*Required task*. Please revise the entries below so that each "Screen dimensions" becomes "Screen size", and leave everything else as it is.

*Word and element location entries*.
+-------+

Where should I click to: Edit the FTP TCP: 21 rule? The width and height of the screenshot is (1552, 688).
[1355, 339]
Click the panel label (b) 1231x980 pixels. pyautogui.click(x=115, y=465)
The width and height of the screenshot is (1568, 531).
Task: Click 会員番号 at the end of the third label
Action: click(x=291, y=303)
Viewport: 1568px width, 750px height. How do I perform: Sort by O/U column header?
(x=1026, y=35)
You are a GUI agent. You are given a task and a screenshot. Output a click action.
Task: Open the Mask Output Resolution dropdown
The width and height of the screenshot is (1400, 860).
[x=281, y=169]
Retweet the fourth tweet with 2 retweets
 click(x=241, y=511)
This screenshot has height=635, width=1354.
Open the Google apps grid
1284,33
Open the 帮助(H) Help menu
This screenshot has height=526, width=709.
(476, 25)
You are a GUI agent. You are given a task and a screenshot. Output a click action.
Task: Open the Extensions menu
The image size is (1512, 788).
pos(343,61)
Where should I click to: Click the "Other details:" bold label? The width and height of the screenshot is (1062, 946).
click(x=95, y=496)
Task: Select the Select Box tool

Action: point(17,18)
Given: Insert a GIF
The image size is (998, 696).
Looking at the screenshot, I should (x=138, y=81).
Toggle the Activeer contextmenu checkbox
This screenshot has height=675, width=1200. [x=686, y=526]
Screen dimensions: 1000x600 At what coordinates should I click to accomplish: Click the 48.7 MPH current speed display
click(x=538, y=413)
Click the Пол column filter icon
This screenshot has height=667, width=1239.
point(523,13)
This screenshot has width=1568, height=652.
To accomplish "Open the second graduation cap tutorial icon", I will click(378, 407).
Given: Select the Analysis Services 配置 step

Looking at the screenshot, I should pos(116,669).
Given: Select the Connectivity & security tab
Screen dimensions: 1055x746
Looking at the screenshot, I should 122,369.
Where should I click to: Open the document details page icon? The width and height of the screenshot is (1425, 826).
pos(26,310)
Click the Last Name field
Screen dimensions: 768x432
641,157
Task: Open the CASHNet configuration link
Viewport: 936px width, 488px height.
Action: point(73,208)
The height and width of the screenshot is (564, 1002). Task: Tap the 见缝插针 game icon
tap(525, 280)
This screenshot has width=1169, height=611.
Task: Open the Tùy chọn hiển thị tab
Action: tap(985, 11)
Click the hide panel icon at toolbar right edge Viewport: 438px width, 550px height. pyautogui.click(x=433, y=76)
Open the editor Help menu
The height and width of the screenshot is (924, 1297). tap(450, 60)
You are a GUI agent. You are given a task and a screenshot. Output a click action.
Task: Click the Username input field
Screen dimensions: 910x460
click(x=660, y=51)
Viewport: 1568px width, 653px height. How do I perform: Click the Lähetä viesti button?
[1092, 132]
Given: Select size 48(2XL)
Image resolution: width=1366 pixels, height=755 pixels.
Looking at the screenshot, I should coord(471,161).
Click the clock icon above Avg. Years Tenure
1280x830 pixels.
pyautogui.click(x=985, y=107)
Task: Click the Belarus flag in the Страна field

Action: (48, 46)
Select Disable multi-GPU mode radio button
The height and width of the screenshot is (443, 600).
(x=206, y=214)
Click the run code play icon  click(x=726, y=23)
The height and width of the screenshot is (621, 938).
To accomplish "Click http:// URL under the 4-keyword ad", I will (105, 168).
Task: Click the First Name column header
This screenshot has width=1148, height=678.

+-------+

*Solution below*.
Where should I click to: Edit the FTP TCP: 21 rule? The width and height of the screenshot is (1552, 688).
[1355, 339]
Click the panel label (b) 1231x980 pixels. pyautogui.click(x=115, y=465)
The width and height of the screenshot is (1568, 531).
Task: Click 会員番号 at the end of the third label
Action: click(x=291, y=303)
Viewport: 1568px width, 750px height. How do I perform: Sort by O/U column header?
(x=1026, y=35)
You are a GUI agent. You are given a task and a screenshot. Output a click action.
Task: Open the Mask Output Resolution dropdown
The width and height of the screenshot is (1400, 860).
[x=281, y=169]
Retweet the fourth tweet with 2 retweets
 click(x=241, y=511)
This screenshot has height=635, width=1354.
Open the Google apps grid
1284,33
Open the 帮助(H) Help menu
This screenshot has height=526, width=709.
(476, 25)
You are a GUI agent. You are given a task and a screenshot. Output a click action.
Task: Open the Extensions menu
The image size is (1512, 788).
pos(343,61)
Where should I click to: Click the "Other details:" bold label? The width and height of the screenshot is (1062, 946).
click(x=95, y=496)
Task: Select the Select Box tool

Action: point(17,18)
Given: Insert a GIF
The image size is (998, 696).
Looking at the screenshot, I should (x=138, y=81).
Toggle the Activeer contextmenu checkbox
This screenshot has height=675, width=1200. [x=686, y=526]
Screen size: 1000x600 At what coordinates should I click to accomplish: Click the 48.7 MPH current speed display
click(x=538, y=413)
Click the Пол column filter icon
This screenshot has height=667, width=1239.
point(523,13)
This screenshot has width=1568, height=652.
To accomplish "Open the second graduation cap tutorial icon", I will click(378, 407).
Given: Select the Analysis Services 配置 step

Looking at the screenshot, I should pos(116,669).
Given: Select the Connectivity & security tab
Screen size: 1055x746
Looking at the screenshot, I should 122,369.
Where should I click to: Open the document details page icon? The width and height of the screenshot is (1425, 826).
pos(26,310)
Click the Last Name field
Screen size: 768x432
641,157
Task: Open the CASHNet configuration link
Viewport: 936px width, 488px height.
Action: point(73,208)
The height and width of the screenshot is (564, 1002). Task: Tap the 见缝插针 game icon
tap(525, 280)
This screenshot has width=1169, height=611.
Task: Open the Tùy chọn hiển thị tab
Action: tap(985, 11)
Click the hide panel icon at toolbar right edge Viewport: 438px width, 550px height. pyautogui.click(x=433, y=76)
Open the editor Help menu
The height and width of the screenshot is (924, 1297). tap(450, 60)
You are a GUI agent. You are given a task and a screenshot. Output a click action.
Task: Click the Username input field
Screen size: 910x460
click(x=660, y=51)
Viewport: 1568px width, 653px height. How do I perform: Click the Lähetä viesti button?
[1092, 132]
Given: Select size 48(2XL)
Image resolution: width=1366 pixels, height=755 pixels.
Looking at the screenshot, I should coord(471,161).
Click the clock icon above Avg. Years Tenure
1280x830 pixels.
pyautogui.click(x=985, y=107)
Task: Click the Belarus flag in the Страна field

Action: (48, 46)
Select Disable multi-GPU mode radio button
The height and width of the screenshot is (443, 600).
(x=206, y=214)
Click the run code play icon  click(x=726, y=23)
The height and width of the screenshot is (621, 938).
To accomplish "Click http:// URL under the 4-keyword ad", I will (105, 168).
Task: Click the First Name column header
This screenshot has width=1148, height=678.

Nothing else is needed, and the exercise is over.